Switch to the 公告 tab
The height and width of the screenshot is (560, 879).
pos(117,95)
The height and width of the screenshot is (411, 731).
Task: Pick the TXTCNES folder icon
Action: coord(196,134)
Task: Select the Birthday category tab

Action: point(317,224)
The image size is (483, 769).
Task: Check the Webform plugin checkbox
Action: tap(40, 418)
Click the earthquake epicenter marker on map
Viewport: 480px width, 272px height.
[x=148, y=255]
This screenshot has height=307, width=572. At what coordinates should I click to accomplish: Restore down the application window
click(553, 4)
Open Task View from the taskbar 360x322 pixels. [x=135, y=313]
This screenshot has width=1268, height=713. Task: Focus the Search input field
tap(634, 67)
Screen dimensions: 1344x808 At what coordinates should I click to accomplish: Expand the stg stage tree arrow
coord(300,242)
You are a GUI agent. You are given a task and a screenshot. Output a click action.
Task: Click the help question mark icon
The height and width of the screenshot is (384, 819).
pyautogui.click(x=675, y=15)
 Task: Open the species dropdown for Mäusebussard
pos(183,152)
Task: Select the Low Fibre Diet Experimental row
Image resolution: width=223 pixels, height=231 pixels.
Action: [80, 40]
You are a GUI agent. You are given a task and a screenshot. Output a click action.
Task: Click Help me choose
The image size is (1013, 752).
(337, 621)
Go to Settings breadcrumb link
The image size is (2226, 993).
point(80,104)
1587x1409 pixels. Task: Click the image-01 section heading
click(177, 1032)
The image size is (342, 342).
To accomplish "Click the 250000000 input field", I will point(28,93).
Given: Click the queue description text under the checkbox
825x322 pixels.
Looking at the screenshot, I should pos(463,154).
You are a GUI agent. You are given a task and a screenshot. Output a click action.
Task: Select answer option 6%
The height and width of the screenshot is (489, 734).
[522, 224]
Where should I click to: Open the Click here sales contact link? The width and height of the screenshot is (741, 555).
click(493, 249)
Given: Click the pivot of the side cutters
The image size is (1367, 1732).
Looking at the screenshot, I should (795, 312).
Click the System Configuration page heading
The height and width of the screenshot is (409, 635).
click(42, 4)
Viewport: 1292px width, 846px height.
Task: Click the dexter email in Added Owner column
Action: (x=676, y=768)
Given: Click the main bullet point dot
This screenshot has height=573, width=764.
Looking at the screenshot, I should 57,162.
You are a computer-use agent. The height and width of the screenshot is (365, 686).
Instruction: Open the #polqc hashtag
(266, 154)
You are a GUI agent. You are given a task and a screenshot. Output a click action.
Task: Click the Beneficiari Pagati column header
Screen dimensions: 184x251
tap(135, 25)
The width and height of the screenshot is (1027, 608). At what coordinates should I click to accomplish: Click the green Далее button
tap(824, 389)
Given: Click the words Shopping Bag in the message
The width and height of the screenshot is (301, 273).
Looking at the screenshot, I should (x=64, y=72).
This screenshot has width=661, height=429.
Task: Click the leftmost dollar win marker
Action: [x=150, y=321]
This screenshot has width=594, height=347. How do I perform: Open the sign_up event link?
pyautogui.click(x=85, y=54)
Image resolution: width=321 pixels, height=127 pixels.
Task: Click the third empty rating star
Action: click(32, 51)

──────────

Without any alteration, repeat the entire listing.

Task output
Switch to the 公告 tab
The height and width of the screenshot is (560, 879).
pos(117,95)
The height and width of the screenshot is (411, 731).
Task: Pick the TXTCNES folder icon
Action: coord(196,134)
Task: Select the Birthday category tab

Action: point(317,224)
The image size is (483, 769).
Task: Check the Webform plugin checkbox
Action: tap(40, 418)
Click the earthquake epicenter marker on map
Viewport: 480px width, 272px height.
[x=148, y=255]
This screenshot has height=307, width=572. At what coordinates should I click to accomplish: Restore down the application window
click(553, 4)
Open Task View from the taskbar 360x322 pixels. [x=135, y=313]
This screenshot has width=1268, height=713. Task: Focus the Search input field
tap(634, 67)
Screen dimensions: 1344x808 At what coordinates should I click to accomplish: Expand the stg stage tree arrow
coord(300,242)
You are a GUI agent. You are given a task and a screenshot. Output a click action.
Task: Click the help question mark icon
The height and width of the screenshot is (384, 819).
pyautogui.click(x=675, y=15)
 Task: Open the species dropdown for Mäusebussard
pos(183,152)
Task: Select the Low Fibre Diet Experimental row
Image resolution: width=223 pixels, height=231 pixels.
Action: [80, 40]
You are a GUI agent. You are given a task and a screenshot. Output a click action.
Task: Click Help me choose
The image size is (1013, 752).
(337, 621)
Go to Settings breadcrumb link
The image size is (2226, 993).
point(80,104)
1587x1409 pixels. Task: Click the image-01 section heading
click(177, 1032)
The image size is (342, 342).
To accomplish "Click the 250000000 input field", I will point(28,93).
Given: Click the queue description text under the checkbox
825x322 pixels.
Looking at the screenshot, I should pos(463,154).
You are a GUI agent. You are given a task and a screenshot. Output a click action.
Task: Select answer option 6%
The height and width of the screenshot is (489, 734).
[522, 224]
Where should I click to: Open the Click here sales contact link? The width and height of the screenshot is (741, 555).
click(493, 249)
Given: Click the pivot of the side cutters
The image size is (1367, 1732).
Looking at the screenshot, I should (795, 312).
Click the System Configuration page heading
The height and width of the screenshot is (409, 635).
click(42, 4)
Viewport: 1292px width, 846px height.
Task: Click the dexter email in Added Owner column
Action: (x=676, y=768)
Given: Click the main bullet point dot
This screenshot has height=573, width=764.
Looking at the screenshot, I should 57,162.
You are a computer-use agent. The height and width of the screenshot is (365, 686).
Instruction: Open the #polqc hashtag
(266, 154)
You are a GUI agent. You are given a task and a screenshot. Output a click action.
Task: Click the Beneficiari Pagati column header
Screen dimensions: 184x251
tap(135, 25)
The width and height of the screenshot is (1027, 608). At what coordinates should I click to accomplish: Click the green Далее button
tap(824, 389)
Given: Click the words Shopping Bag in the message
The width and height of the screenshot is (301, 273).
Looking at the screenshot, I should (x=64, y=72).
This screenshot has width=661, height=429.
Task: Click the leftmost dollar win marker
Action: [x=150, y=321]
This screenshot has width=594, height=347. How do I perform: Open the sign_up event link?
pyautogui.click(x=85, y=54)
Image resolution: width=321 pixels, height=127 pixels.
Task: Click the third empty rating star
Action: click(32, 51)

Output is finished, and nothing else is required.